Kanye’s Best?

Kanye West
My Beautiful Dark Twisted Fantasy


When Kanye went insane is not really a matter of great importance but this record is clear proof that he has, in a magnificent if exceptionally confusing way. You may have already read Pitchfork’s 10.0 review and thought ‘what is this madness? Better than Funeral or Merriweather Post Pavilion?’ You’d be right.

The self-proclaimed gods of the rap scene have, of late, been rather disappointing so perhaps it should be no surprise that critics have been so rabid in their praise of My Beautiful Dark Twisted Fantasy. Both Jay-Z and Eminem have managed to sacrifice critical for commercial success in a way they never have before, so hip-hop needs it saviour. And who better to play the role than Kanye, the man who still isn’t entirely certain that he isn’t the Messiah. And if you think I am exaggerating just go and watch ‘Runaway’. The man falls in love with a phoenix for crying out loud. And the vast self-belief that convinced West he could fall in love with a mythical creature that rises from the flames is evident on this album.
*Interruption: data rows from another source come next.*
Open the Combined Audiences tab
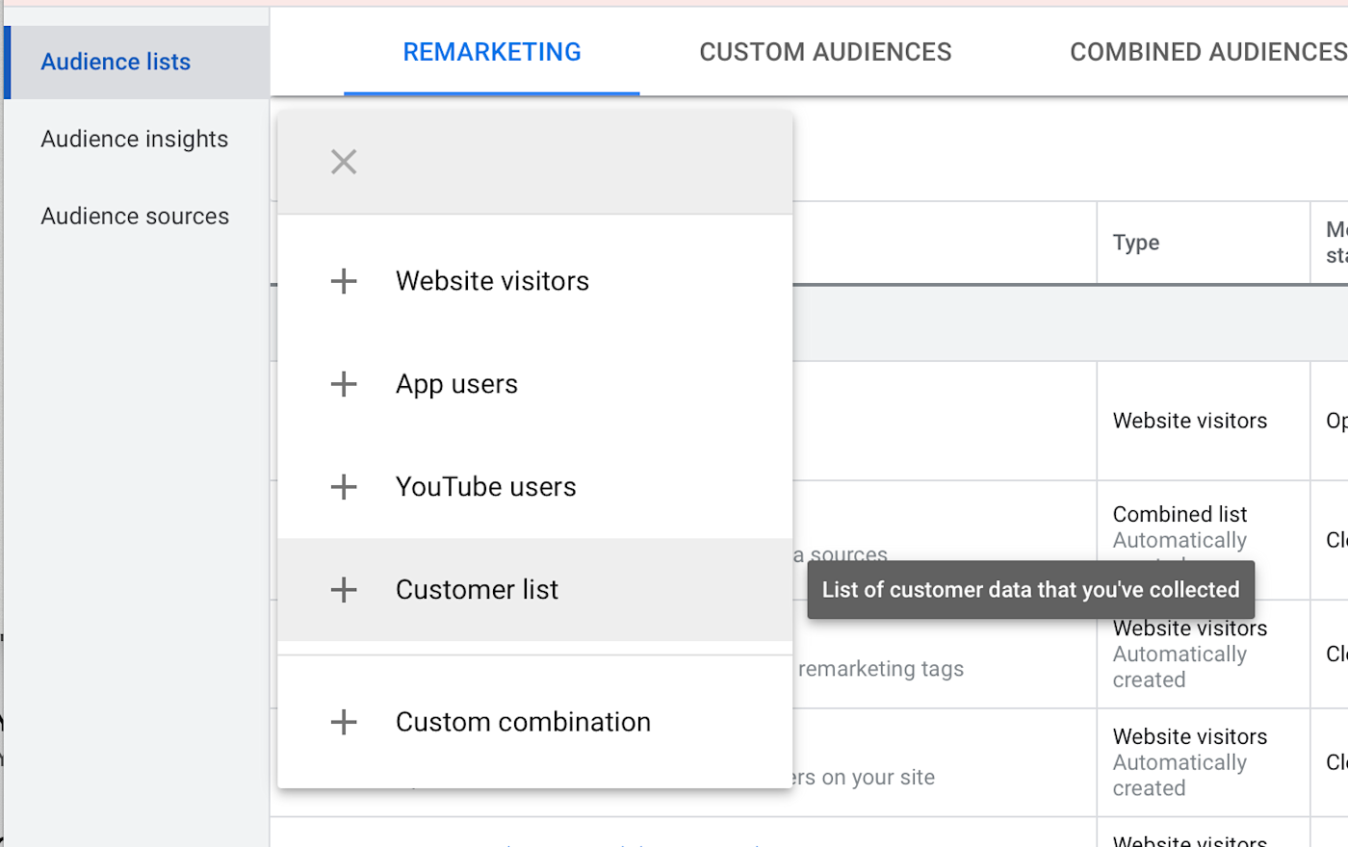The height and width of the screenshot is (847, 1348). (1207, 52)
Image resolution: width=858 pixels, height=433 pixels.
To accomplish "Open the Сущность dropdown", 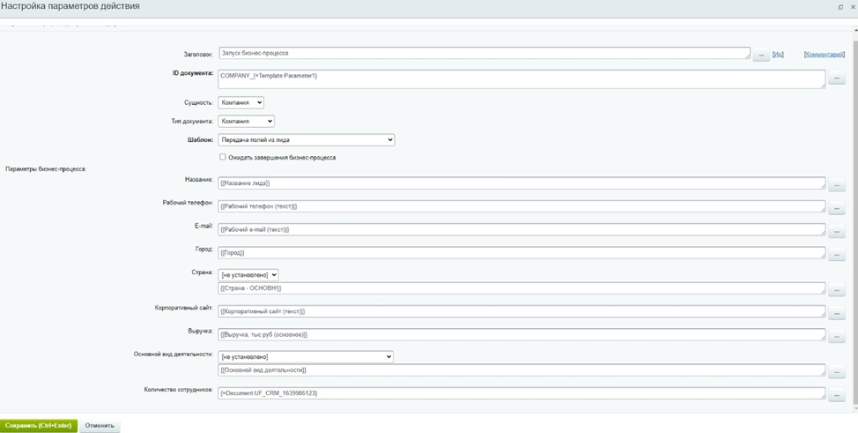I will [x=240, y=102].
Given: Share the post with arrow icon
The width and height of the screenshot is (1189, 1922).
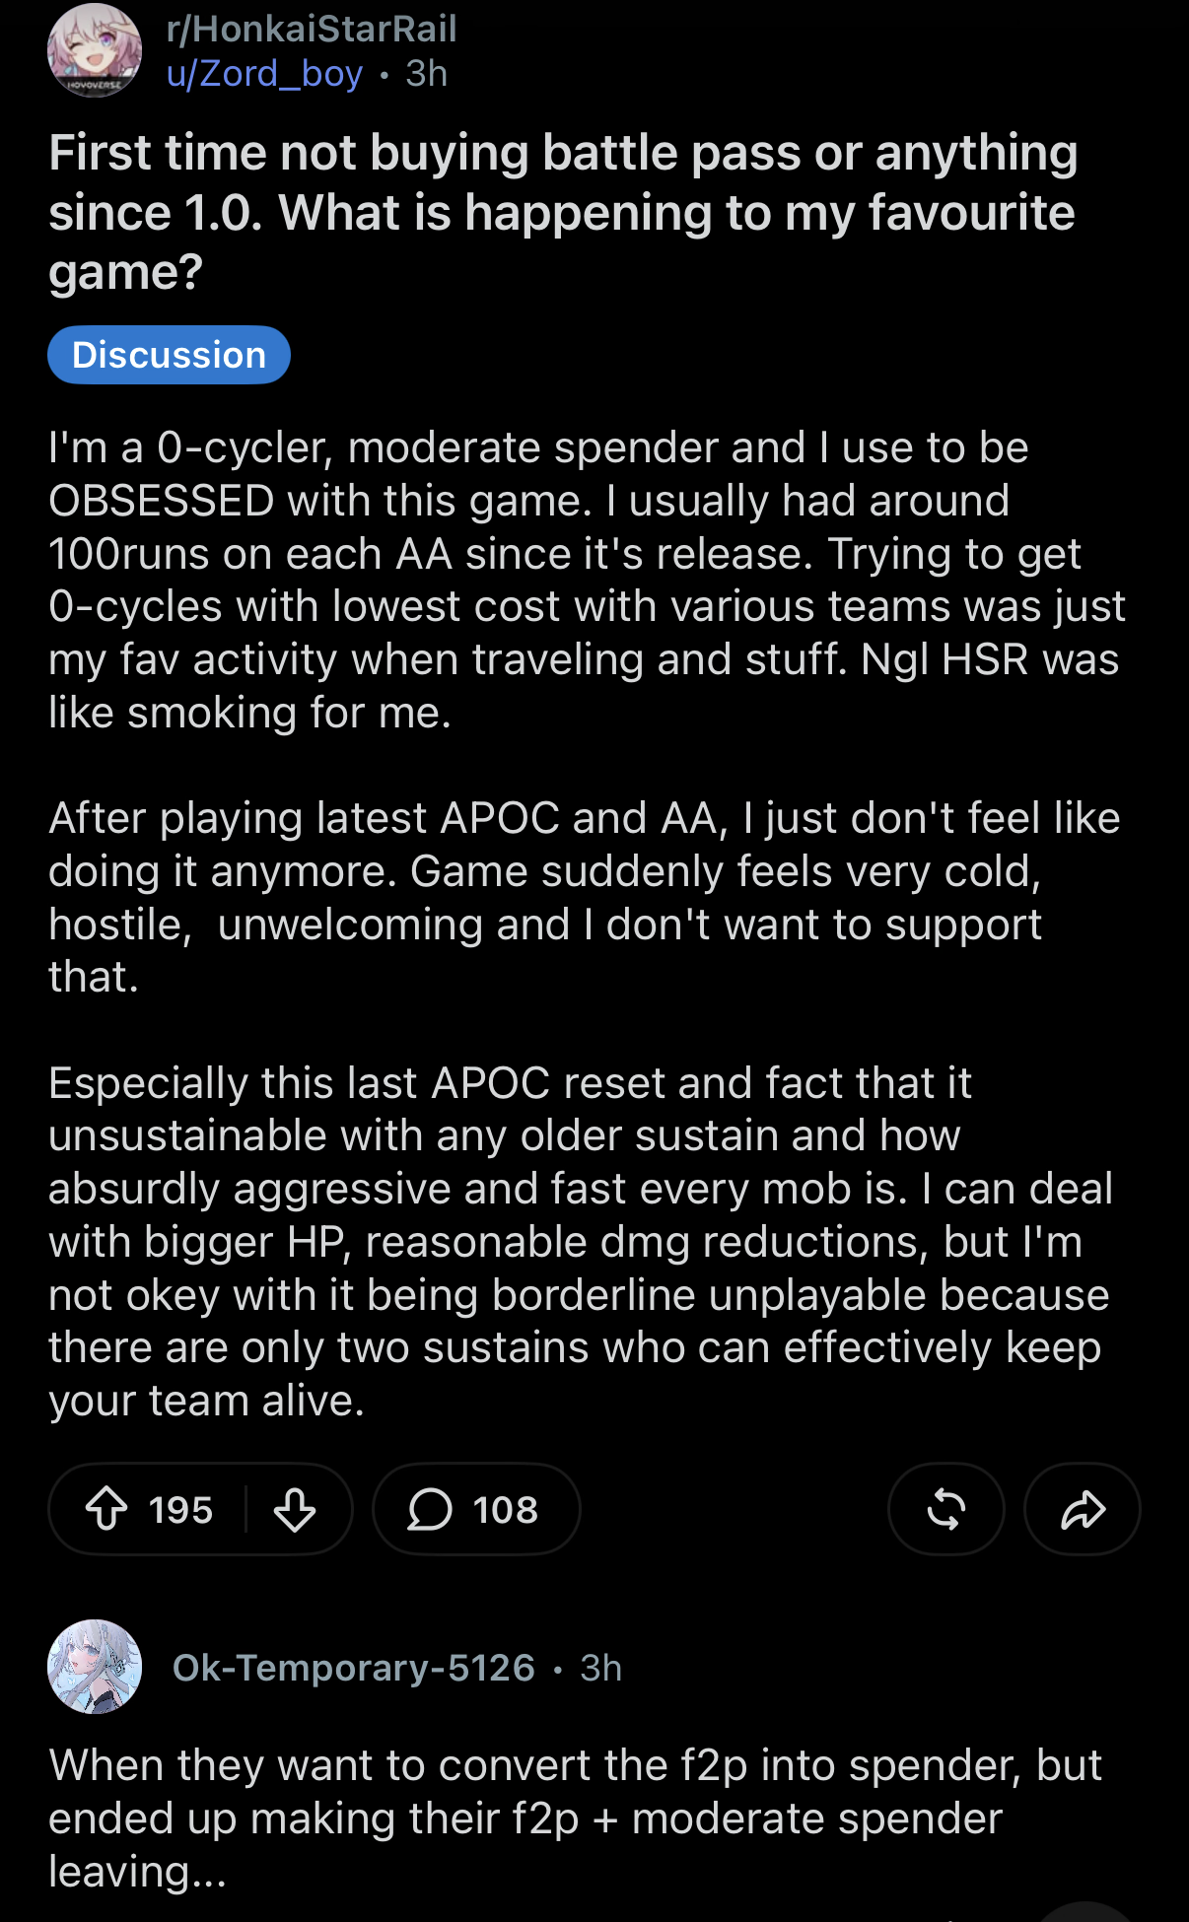Looking at the screenshot, I should tap(1083, 1509).
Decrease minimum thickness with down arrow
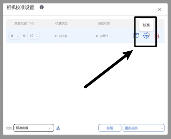The width and height of the screenshot is (171, 139). click(x=18, y=37)
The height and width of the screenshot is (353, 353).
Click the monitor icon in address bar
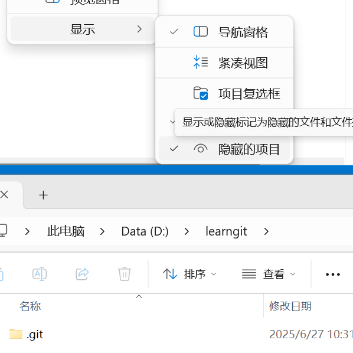pyautogui.click(x=3, y=231)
This album is so bloated, so full of things going on that it must be hard for reviewers not to equate the sheer scale of My Beautiful Dark Twisted Fantasy with brilliance. The album constantly sounds like it is about to collapse under the weight of musical ambition. Nowhere is this more apparent than album centrepiece ‘All of the Lights’, perhaps the most star-studded single since Band Aid (and without Paul McCartney! Excellent!). In its five minutes it manages to squeeze in appearances from Elton John, Alicia Keys, Fergie, M.I.A and Rihanna. Amongst others. Unrepentantly brilliant pop though this song may be, it is hard not to wonder how Kanye can call this a solo album when he is so often shunted aside by his collaborators, whether they are superstar comedians (Chris Rock) or shy indie-types (Bon Iver, whose ‘Woods’ in transposed almost in its entirety on ‘Lost in the World’).

Where Kanye is at his best is when he plays to the crowd, and to his reputation to narcissism. ‘POWER’, in particular, is Kanye at his most-magnificently egocentric: “every superhero needs his theme-music”. Again on ‘Runaway’, Kanye gives a shout-out to all the knobs of the world. Although he does at least have the humility to include himself in that list. This is the West we all know and love, clearly covering for his lack of self-confidence by being the most arrogant man on the planet.

Despite the criticism I have been loading on Kanye the man, the musician is still without a doubt magnificent. This album might be overblown but that’s what makes it so enjoyable. You truly have no idea where you will find yourself in another ten seconds. The title gives you an insight into what this album is about; it’s an insight into Kanye’s mind. And it is indeed beautiful, dark and twisted. That’s the album by the way. Oh and it’s brilliant. Insane, but brilliant.